LETTER LXIII
Rica to Usbek, at * * *
DO you mean to spend your whole life in the country? At first
I was to lose you only for a day or two, but now fifteen have passed since
I last saw you. I know that you are living in a delightful house
where the company suits you, where you can speculate at your ease:
nothing more is required to make you forget the whole universe.
For myself, my life moves
on pretty much as it did when we were together. I go into society
and try to understand it; my thought loses gradually all that remained
of its Asiatic cast, and conforms without effort to European manners.
I am no longer amazed to find in one house half-a-dozen women with as many
men; indeed, I begin to think it not altogether a bad idea.
This I will say: I
knew nothing of women until I came here; I have learnt more about them
in one month of Paris, than I could have done in thirty years of a seraglio.
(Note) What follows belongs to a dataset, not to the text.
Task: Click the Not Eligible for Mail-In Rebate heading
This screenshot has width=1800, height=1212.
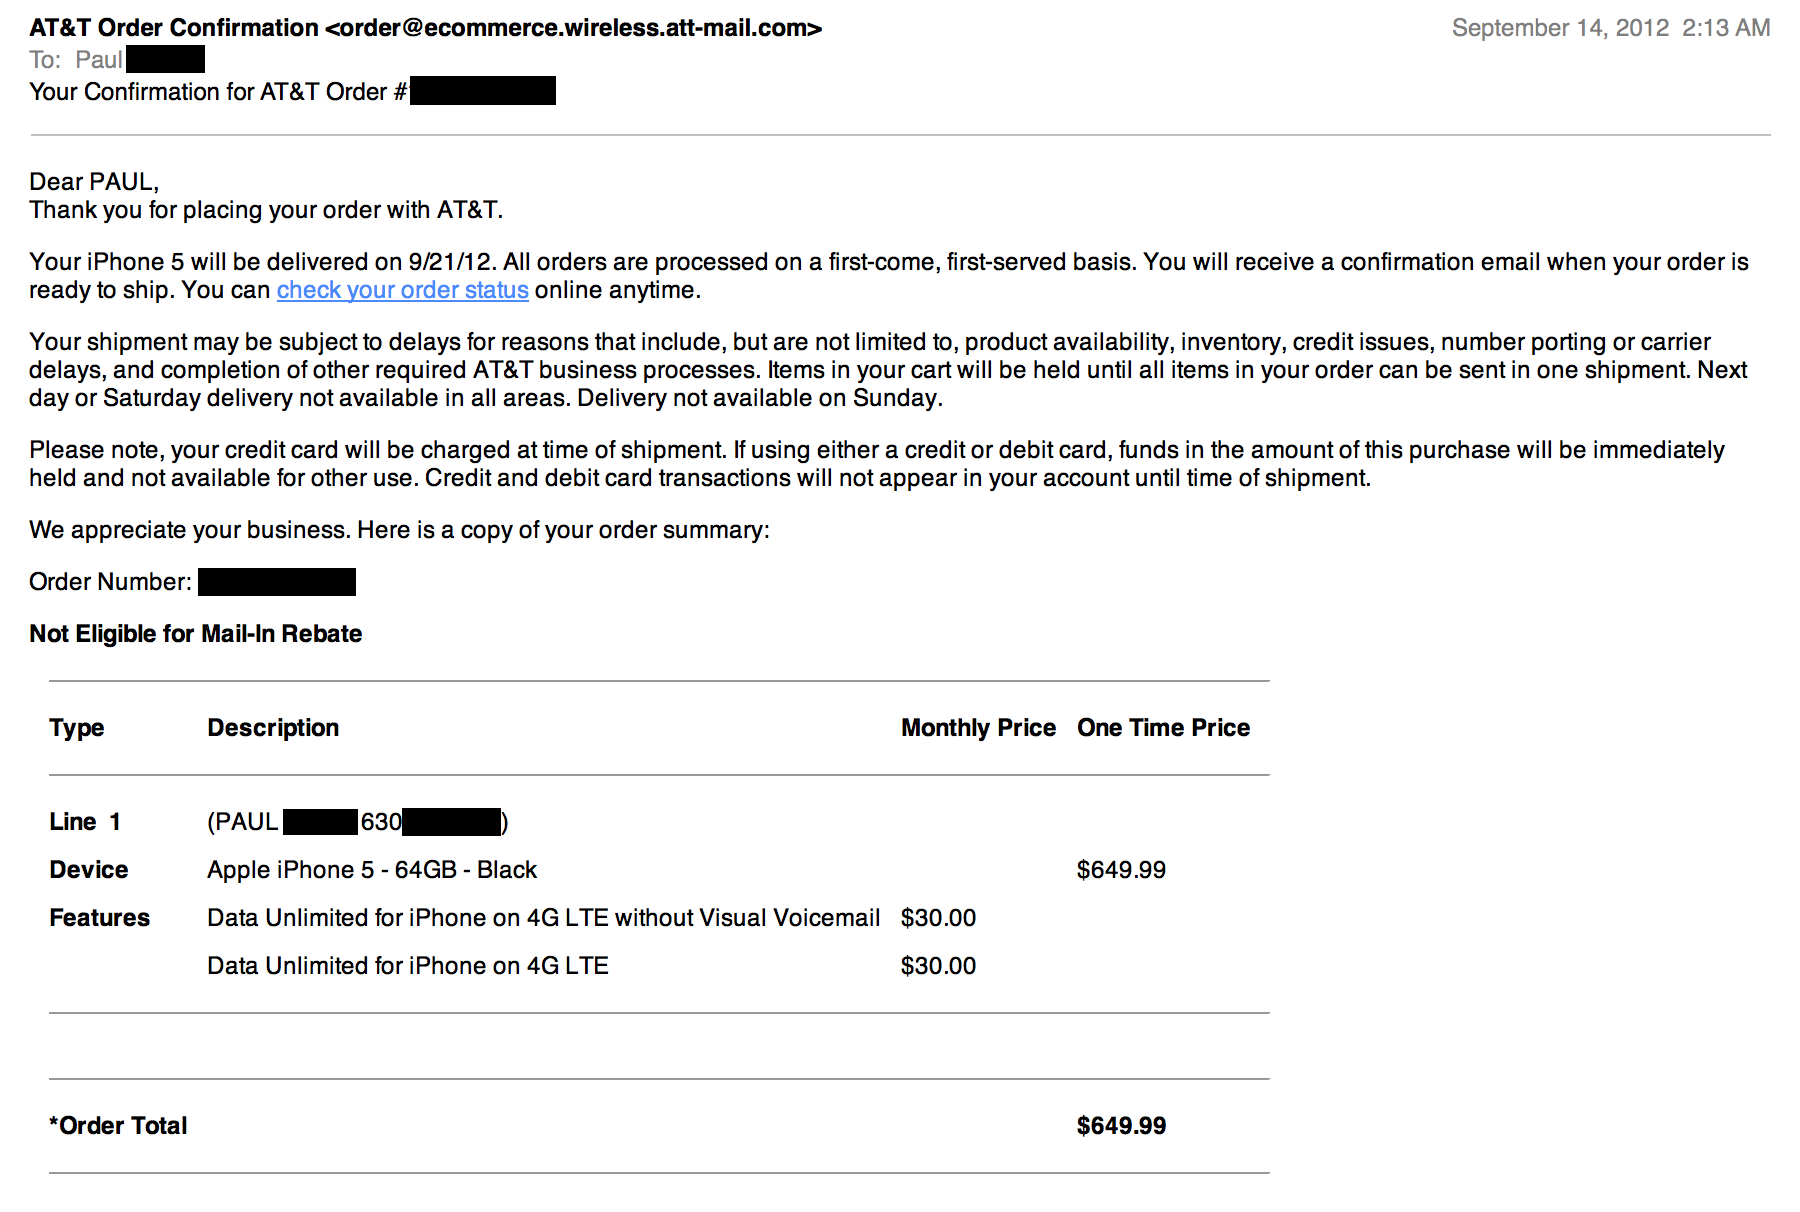Action: click(196, 634)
With us, character is uniform,
because it is constrained; we do not see people as they are, but as they
are obliged to be; in that slavery of heart and mind, it is only fear that
utters a dull routine of words, very different from the language of nature
which expresses itself so variously.
Dissimulation, that art
so practised and so necessary with us, is here unknown: they say
everything, see everything, and hear everything; hearts are as open as
faces; in manners, in virtue, even in vice, one detects always a certain
artlessness.
In order to gratify women
a talent is necessary different from that other gift which pleases them
still more; it consists in a sort of playfulness of mind, which entertains
them, as it seems to promise them every moment what one cannot perform
except occasionally.
The gaiety of mind naturally
adapted to the dressing-room1
seems to be forming the general character of the nation: they trifle
in council, at the head of the army, with an ambassador. Professions
appear ridiculous only in proportion to the professional gravity adopted:
a doctor would be less absurd if his dress were more cheerful, and if,
while killing his patients, he jested pleasantly.
Paris, the 10th of the first moon of Rebiab, 1714.
1. Drawing-room we would say to-day. In the eighteenth century it was in their elegant cabinets de toilette that ladies received visitors.